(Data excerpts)
════════════════
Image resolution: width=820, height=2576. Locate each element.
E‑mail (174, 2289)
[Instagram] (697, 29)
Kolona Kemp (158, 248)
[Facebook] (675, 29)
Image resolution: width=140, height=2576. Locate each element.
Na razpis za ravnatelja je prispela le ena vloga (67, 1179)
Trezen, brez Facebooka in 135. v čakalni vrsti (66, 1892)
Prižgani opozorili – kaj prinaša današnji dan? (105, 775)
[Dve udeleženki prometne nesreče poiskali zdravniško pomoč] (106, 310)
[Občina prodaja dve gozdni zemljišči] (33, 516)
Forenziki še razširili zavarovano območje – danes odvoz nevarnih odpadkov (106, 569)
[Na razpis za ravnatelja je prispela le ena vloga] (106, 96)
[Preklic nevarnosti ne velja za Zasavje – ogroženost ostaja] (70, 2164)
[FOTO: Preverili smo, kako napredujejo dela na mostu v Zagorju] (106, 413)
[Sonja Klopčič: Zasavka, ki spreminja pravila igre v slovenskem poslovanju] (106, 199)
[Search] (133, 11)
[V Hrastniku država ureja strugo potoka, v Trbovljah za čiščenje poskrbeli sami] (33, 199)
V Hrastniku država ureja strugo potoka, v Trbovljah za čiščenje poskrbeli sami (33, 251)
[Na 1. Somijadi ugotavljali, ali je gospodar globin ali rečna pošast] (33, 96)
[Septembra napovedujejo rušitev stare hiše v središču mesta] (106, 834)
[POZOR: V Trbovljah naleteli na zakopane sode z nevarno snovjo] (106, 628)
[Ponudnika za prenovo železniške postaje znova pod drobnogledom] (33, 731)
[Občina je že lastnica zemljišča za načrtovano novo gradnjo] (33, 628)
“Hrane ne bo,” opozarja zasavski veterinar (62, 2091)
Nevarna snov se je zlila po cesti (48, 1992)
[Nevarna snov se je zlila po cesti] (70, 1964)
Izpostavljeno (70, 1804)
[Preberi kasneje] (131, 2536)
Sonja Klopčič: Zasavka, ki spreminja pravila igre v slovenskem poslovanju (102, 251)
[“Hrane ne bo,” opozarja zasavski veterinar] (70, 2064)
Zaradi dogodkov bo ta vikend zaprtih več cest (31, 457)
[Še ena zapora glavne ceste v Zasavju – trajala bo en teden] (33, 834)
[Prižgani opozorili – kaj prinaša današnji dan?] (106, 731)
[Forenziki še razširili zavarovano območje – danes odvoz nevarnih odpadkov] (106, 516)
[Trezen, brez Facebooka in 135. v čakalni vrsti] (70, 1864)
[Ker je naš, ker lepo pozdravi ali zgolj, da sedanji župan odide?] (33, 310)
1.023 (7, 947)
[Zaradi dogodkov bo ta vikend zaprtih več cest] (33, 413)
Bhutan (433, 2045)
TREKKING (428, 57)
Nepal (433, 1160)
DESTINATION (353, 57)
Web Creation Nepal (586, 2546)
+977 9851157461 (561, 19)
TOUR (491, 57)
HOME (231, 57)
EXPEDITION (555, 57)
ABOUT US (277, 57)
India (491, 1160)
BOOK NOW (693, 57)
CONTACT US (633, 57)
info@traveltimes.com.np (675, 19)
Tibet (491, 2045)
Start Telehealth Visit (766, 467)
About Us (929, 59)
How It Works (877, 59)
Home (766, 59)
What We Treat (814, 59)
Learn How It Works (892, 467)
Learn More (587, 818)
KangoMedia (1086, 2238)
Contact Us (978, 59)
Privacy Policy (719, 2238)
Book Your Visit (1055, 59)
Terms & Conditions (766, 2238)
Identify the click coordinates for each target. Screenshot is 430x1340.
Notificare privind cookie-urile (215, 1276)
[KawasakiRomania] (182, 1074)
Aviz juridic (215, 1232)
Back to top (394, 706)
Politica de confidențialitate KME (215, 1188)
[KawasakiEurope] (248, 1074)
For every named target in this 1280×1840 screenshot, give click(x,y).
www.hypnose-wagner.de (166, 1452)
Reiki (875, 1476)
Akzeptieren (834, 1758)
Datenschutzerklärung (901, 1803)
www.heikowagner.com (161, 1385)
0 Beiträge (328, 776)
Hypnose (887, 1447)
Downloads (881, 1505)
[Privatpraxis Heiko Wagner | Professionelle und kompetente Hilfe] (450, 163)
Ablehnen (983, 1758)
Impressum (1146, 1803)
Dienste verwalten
════════════════
(Assignment) The line with "What We Treat (814, 59)" marks where to start. Transcribe from there through the final line of the records, exactly and with nothing added.

(Answer to this task)
What We Treat (814, 59)
Learn How It Works (892, 467)
Learn More (587, 818)
KangoMedia (1086, 2238)
Contact Us (978, 59)
Privacy Policy (719, 2238)
Book Your Visit (1055, 59)
Terms & Conditions (766, 2238)
Identify the click coordinates for each target. Screenshot is 430x1340.
Notificare privind cookie-urile (215, 1276)
[KawasakiRomania] (182, 1074)
Aviz juridic (215, 1232)
Back to top (394, 706)
Politica de confidențialitate KME (215, 1188)
[KawasakiEurope] (248, 1074)
For every named target in this 1280×1840 screenshot, give click(x,y).
www.hypnose-wagner.de (166, 1452)
Reiki (875, 1476)
Akzeptieren (834, 1758)
Datenschutzerklärung (901, 1803)
www.heikowagner.com (161, 1385)
0 Beiträge (328, 776)
Hypnose (887, 1447)
Downloads (881, 1505)
[Privatpraxis Heiko Wagner | Professionelle und kompetente Hilfe] (450, 163)
Ablehnen (983, 1758)
Impressum (1146, 1803)
Dienste verwalten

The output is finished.